Window on Eurasia: Criminalization of Russian Life Reflected in Russian Language, Editor Says

Paul Goble

            Staunton, June 9 – The increasing criminalization of Russian consciousness is not only reflected in the Russian language, and that linguistic change opens the way for “the reproduction of a harsh way of life and [still more] brutal language, according to the editor in chief of “Novoye literaturnoye obozreniye.”

            In an interview with “Moskovsky novosti” last week, Irina Prokhorova says that this is not surprising given that “over the course of almost a century,” so many Russians spent time “in concentration camps and jails,” but it is a vicious circle that must be broken if Russian society is to move in a better direction (mn.ru/society_edu/20130705/350785031.html).

            Unfortunately, she says, most of the proposals for curing the Russian language of its criminalization by banning curse words and the like are unlikely to cure the situation but only make things worse by calling attention to such words and distracting attention from the broader underlying problem, the criminalization of society and its political leaders.

            Russia is suffering from a deep social crisis, one which has finally provoked questions among many people concerning the kind of society Russians are building, Prokhorova says. “Is it a state where the individual is the chief value where all the course and government organs work for the defense of the individual rom force and from government arbitrariness?”

            Or alternatively, she continues, “is it a state where the individual is only a means for achieving the ambitions of the ruling elite?”

            These questions have an impact on the language people use, the editor points out. “Now many talk not about the patriot but about the citizen. And this is appropriate because the word ‘patriot’ was long ago usurped by the totalitarian ideology.  Patriotism is understood as the absolutely obedient sacrifice of the personality, its life and worth in favor of the state or more precisely the ruling clique.”

            “From that perspective,” Prokhorova says, “if you attempt to stand up against social injustice, you are not a patriot but a traitor to the motherland. In such an ethical system, there is a complete lack of distinction between ‘regime’ and ‘motherland;” indeed, they are mistakenly equated one with the other.”

            “But,” the editor argues, “a citizen is an individual who loves not the current powers that be but his country, and who considers himself to have the right to struggle for a more just and humane life in it.  And this is a completely different system of values.”

            Another word that Prokhorova says she hates to hear but that is now widely used is “spirituality.” That is because it is so widely abused.  “In imperial Russia there was the Uvarov triad of ‘Orthodoxy-Autocracy-Nationality,’ and in Soviet times it was recode as ‘class-party-ideology.’” In both case, this term became an “ideological construct which allowed illegality and repressions to flourish.”
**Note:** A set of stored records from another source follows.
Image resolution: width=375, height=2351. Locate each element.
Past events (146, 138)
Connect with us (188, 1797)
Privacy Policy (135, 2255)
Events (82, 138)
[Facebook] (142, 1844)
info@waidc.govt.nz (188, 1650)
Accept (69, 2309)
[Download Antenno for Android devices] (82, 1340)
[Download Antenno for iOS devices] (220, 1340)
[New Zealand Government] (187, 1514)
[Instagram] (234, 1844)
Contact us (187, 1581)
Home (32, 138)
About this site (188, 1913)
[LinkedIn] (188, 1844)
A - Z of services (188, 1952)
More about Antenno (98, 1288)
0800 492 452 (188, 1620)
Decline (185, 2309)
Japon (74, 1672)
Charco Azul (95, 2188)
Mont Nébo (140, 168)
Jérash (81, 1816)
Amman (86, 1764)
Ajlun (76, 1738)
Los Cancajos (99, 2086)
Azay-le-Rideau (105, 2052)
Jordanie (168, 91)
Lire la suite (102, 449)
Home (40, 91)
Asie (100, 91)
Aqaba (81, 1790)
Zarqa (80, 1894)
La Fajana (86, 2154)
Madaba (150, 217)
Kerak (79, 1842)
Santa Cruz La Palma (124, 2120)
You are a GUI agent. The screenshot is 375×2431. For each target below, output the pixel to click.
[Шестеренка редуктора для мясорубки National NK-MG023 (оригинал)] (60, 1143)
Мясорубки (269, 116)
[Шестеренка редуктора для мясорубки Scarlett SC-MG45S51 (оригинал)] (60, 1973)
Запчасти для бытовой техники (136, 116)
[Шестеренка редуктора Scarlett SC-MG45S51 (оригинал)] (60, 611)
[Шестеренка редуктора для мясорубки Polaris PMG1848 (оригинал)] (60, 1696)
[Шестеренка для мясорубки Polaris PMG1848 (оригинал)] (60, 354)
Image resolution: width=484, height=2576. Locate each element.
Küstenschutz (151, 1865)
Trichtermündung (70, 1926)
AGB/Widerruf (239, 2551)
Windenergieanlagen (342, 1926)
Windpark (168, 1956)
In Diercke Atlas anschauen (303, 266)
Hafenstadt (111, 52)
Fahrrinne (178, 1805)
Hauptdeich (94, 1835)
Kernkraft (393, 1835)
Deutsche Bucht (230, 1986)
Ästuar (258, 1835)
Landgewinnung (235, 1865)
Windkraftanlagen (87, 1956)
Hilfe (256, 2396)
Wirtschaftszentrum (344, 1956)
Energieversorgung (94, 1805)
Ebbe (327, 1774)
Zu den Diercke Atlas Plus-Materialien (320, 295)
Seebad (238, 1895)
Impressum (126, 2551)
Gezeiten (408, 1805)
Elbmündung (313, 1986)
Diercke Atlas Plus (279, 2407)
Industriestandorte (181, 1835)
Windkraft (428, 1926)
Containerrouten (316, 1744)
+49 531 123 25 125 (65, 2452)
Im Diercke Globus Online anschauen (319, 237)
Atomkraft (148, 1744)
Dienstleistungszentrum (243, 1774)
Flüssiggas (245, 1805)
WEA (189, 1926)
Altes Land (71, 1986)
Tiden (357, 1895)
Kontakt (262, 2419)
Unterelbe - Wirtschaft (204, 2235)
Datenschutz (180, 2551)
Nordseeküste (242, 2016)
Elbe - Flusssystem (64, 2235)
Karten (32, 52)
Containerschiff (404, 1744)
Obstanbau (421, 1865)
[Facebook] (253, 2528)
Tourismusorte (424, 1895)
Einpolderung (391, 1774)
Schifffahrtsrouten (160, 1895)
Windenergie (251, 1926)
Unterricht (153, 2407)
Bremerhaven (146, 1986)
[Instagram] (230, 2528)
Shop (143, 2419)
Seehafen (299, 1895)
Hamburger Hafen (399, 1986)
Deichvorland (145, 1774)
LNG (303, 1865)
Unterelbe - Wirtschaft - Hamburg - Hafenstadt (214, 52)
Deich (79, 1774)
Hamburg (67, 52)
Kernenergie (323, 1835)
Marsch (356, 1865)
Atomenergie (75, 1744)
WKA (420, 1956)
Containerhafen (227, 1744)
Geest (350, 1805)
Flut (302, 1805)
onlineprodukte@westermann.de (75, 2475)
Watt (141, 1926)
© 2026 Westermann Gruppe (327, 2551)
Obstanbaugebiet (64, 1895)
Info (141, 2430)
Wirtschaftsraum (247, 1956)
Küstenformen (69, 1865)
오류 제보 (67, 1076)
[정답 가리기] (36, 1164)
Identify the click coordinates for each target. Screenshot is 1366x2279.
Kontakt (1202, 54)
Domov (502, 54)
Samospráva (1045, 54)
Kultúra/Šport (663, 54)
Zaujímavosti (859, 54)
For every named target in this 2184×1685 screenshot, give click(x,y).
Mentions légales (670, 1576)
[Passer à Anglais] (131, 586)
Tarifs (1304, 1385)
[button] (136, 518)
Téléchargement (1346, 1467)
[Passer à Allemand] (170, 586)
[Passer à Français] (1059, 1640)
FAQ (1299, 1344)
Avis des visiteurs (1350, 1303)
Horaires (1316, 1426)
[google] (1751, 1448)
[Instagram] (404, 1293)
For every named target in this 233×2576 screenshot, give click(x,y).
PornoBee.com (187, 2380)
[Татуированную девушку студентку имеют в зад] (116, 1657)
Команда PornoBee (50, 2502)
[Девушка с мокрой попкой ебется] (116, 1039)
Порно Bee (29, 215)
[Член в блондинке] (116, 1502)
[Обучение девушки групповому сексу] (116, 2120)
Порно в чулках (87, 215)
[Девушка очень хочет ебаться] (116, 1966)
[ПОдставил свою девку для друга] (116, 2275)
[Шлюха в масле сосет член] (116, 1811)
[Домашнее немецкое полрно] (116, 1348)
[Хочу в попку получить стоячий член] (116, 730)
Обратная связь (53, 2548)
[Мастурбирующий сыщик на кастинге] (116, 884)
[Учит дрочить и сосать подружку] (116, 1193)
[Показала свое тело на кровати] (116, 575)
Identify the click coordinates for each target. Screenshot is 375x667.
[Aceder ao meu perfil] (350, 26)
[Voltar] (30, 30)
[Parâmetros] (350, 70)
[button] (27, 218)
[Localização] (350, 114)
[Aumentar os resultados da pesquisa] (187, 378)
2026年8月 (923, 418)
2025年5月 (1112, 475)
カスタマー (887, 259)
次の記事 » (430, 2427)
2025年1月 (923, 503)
            When politicians use “spirituality” now, it is clear, Prokhorova says, that they are “ultra-conservatives” and fall into the same pattern as in the past.  But often when ordinary people use it, they do so without reflecting on its meaning and on the ways that the term itself can be employed for ends they would not approve of.

             The way forward is not to ban words or books but rather to be conscious of what words mean and how they can be used, the editor continues.  Language is a complex and open system that cannot be subject to any Procrustean bed without other dangers arising.  And people must be especially conscious of the words the powers that be use.

            Is it acceptable for a leader to use criminal language as President Vladimir Putin frequently has – to say things like “’drown in an outhouse’” – and nonetheless have any hope for improvement?
            Banning words or even entire books won’t cure the situation, she says. Instead, “one must explain, educate and raise the cultural level of our citizens. We have a very strong criminalization of consciousness, and this is reflected in language.” That must change, Prokhorov concludes, if the language, society and its leaders are to change as well.